Тонкое лезвие весенней сырости обострило пряные запахи побережья – мокрой коры сосен, тины и соленого ветра. Ева, глубоко задумавшись, шагала по узкой ленте песка, перемешанного с хвойными иглами. С одной стороны топорщился угрюмый лес. С другой натужно дышало море. Девушка вздрогнула, когда заметила ворону, неподвижно лежавшую в паре метров от ее ботинок. Приблизившись, Ева скорее почувствовала, чем увидела, что птица жива.
Со стороны деревьев – хмурая и степенная, с маленькой черной трубкой, зажатой меж золотых зубов, и ярким платком, свернувшимся на голове, – на берег вышла старая цыганка. Подошла к Еве и, наклонившись, подняла с мокрого песка ворону. На песке осталось яркое пятно крови. Птица не издала ни звука, пока цыганка складывала ее как перочинный нож и засовывала в карман пиджака с отливом, явно с чужого плеча. Посмотрев на Еву, цыганка, не вынимая трубки изо рта, сурово бросила:
– Погадаю, красавица, – и, предупреждая готовые сорваться с языка девушки возражения, снисходительно кивнула: – Без денег погадаю. Просто так.
– Не надо. – Ева протестующе взмахнула рукой, но гадалка ловко выхватила из воздуха тонкое запястье черными пальцами, неожиданно теплыми и мягкими. Клубок дыма пыхнул в ладошку Евы. Взгляд цыганки нырнул вслед за ним… то, что она увидела в паутине линий, заставило ее вскинуть глаза к лицу девушки.
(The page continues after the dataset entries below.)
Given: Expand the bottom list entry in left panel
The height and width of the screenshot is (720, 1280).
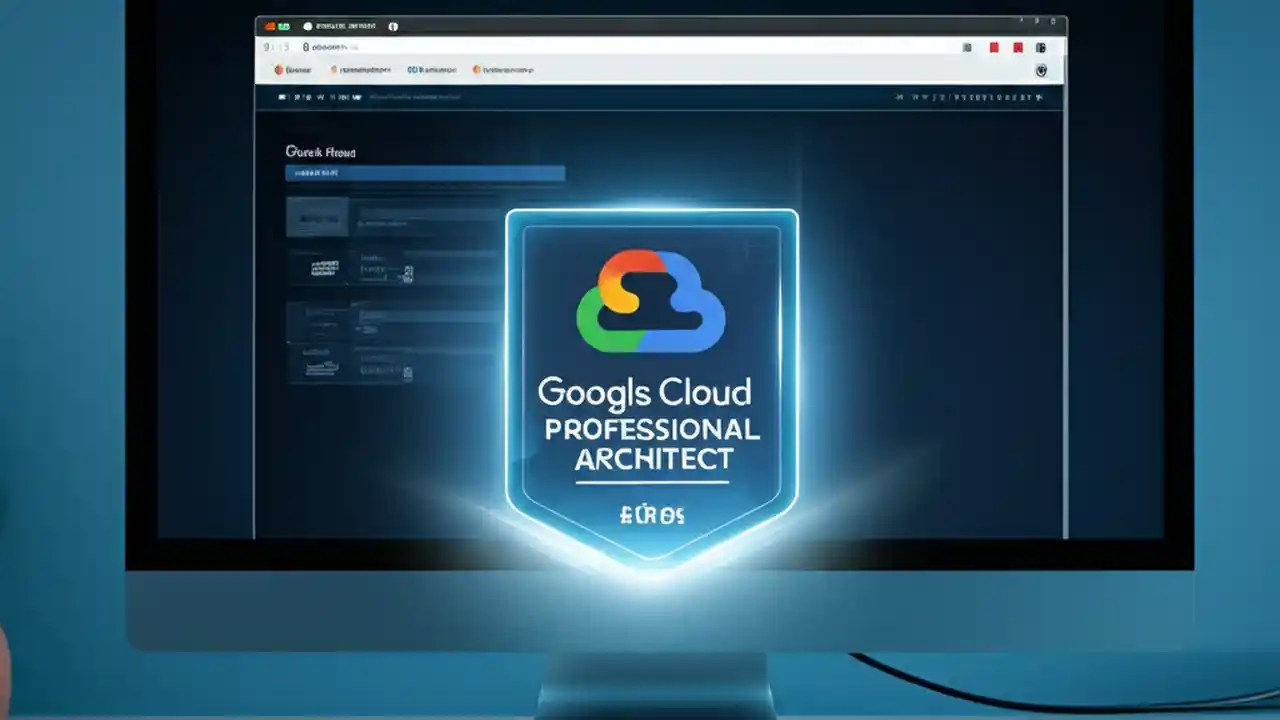Looking at the screenshot, I should [322, 368].
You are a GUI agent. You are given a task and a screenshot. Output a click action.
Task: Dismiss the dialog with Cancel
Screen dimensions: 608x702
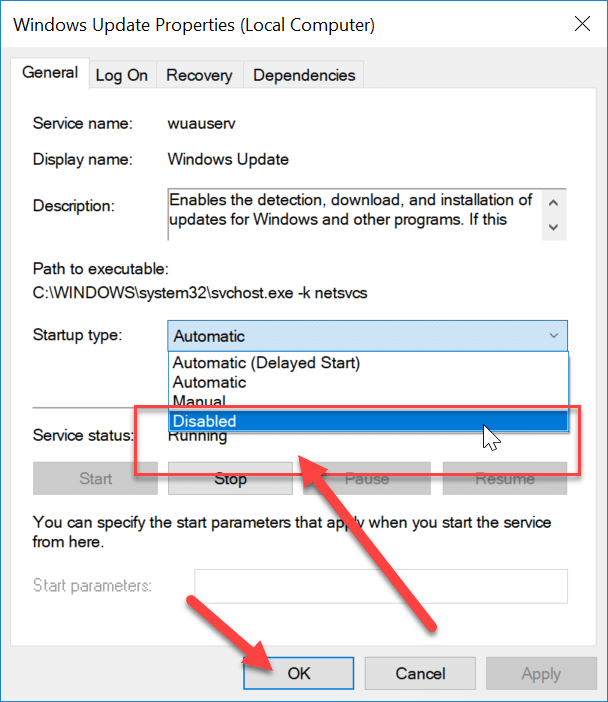[419, 674]
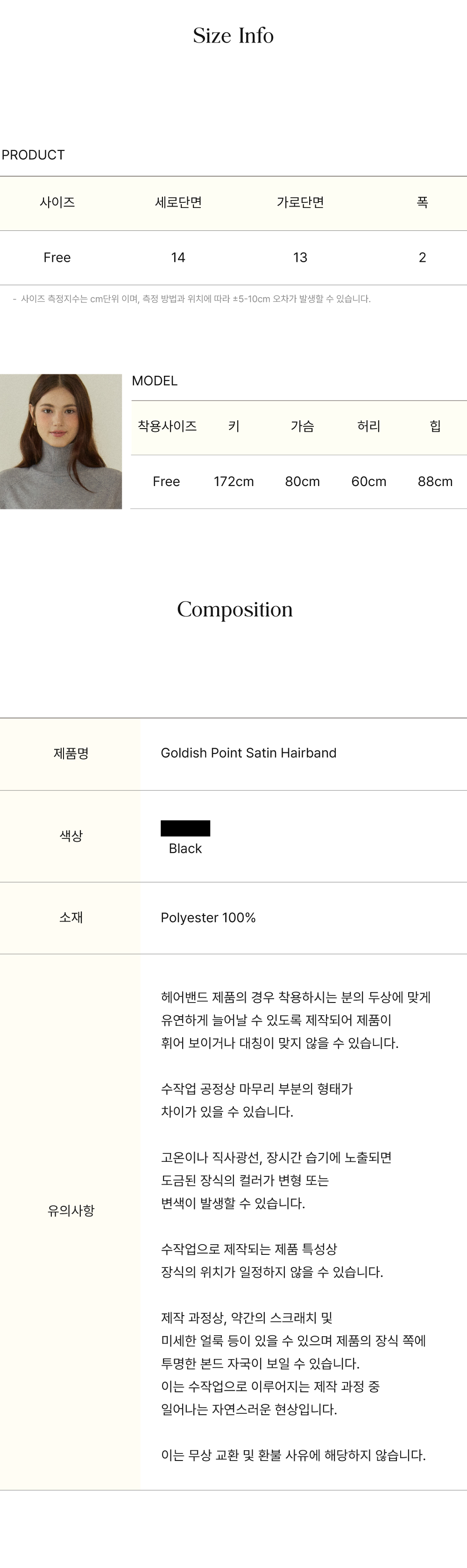Click the 172cm height value
Viewport: 467px width, 1568px height.
234,481
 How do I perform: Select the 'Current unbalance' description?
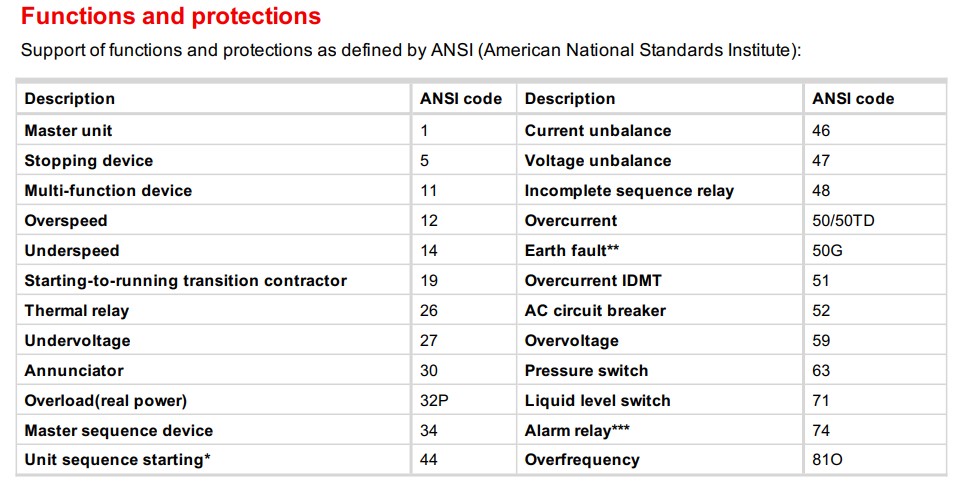[x=598, y=131]
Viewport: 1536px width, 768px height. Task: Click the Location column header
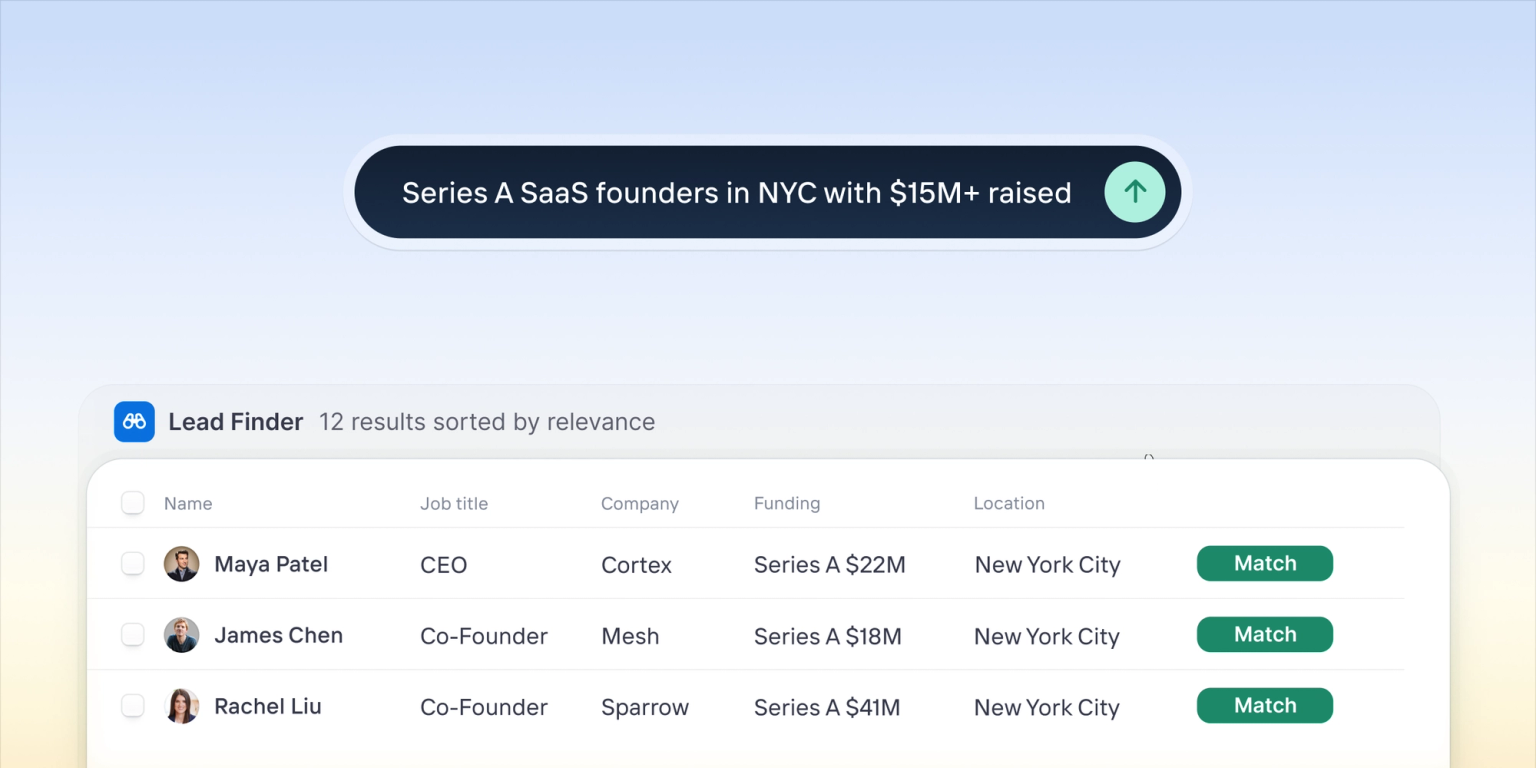(1008, 504)
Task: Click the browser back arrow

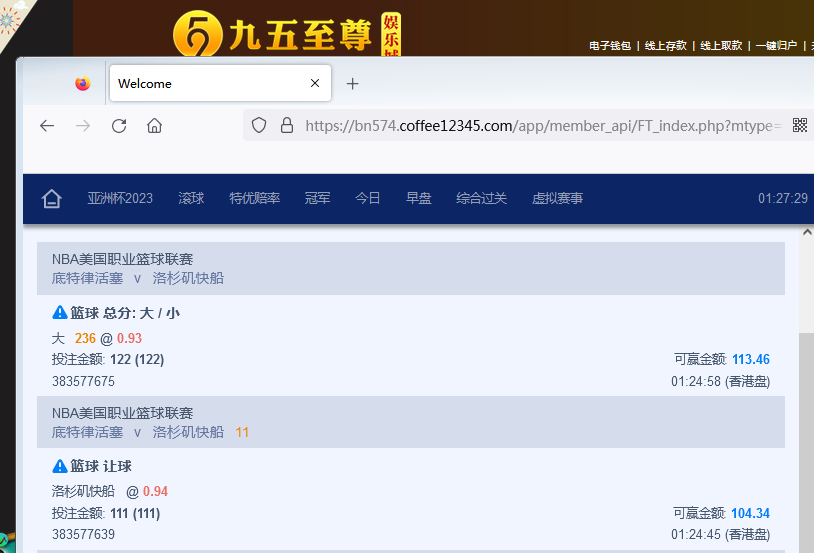Action: (x=47, y=125)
Грубо отбросив руку Евы, цыганка направилась к линии прибоя. Пальцы, которыми она прикасалась к девушке, цыганка опустила в кипящую пеной воду.
Из-за деревьев с громкими криками выбежала ватага чумазых детей и бросилась к старухе. Она гортанно крикнула им что-то, и они остановились как вкопанные, не спуская изумленных глаз с Евы. Пока та проходила мимо выстроившихся и притихших детей, поедавших ее глазами, цыганка, закончив омовение, достала из кармана ворону, поблескивающую черными бусинками глаз и отдала ее одному из мальчиков.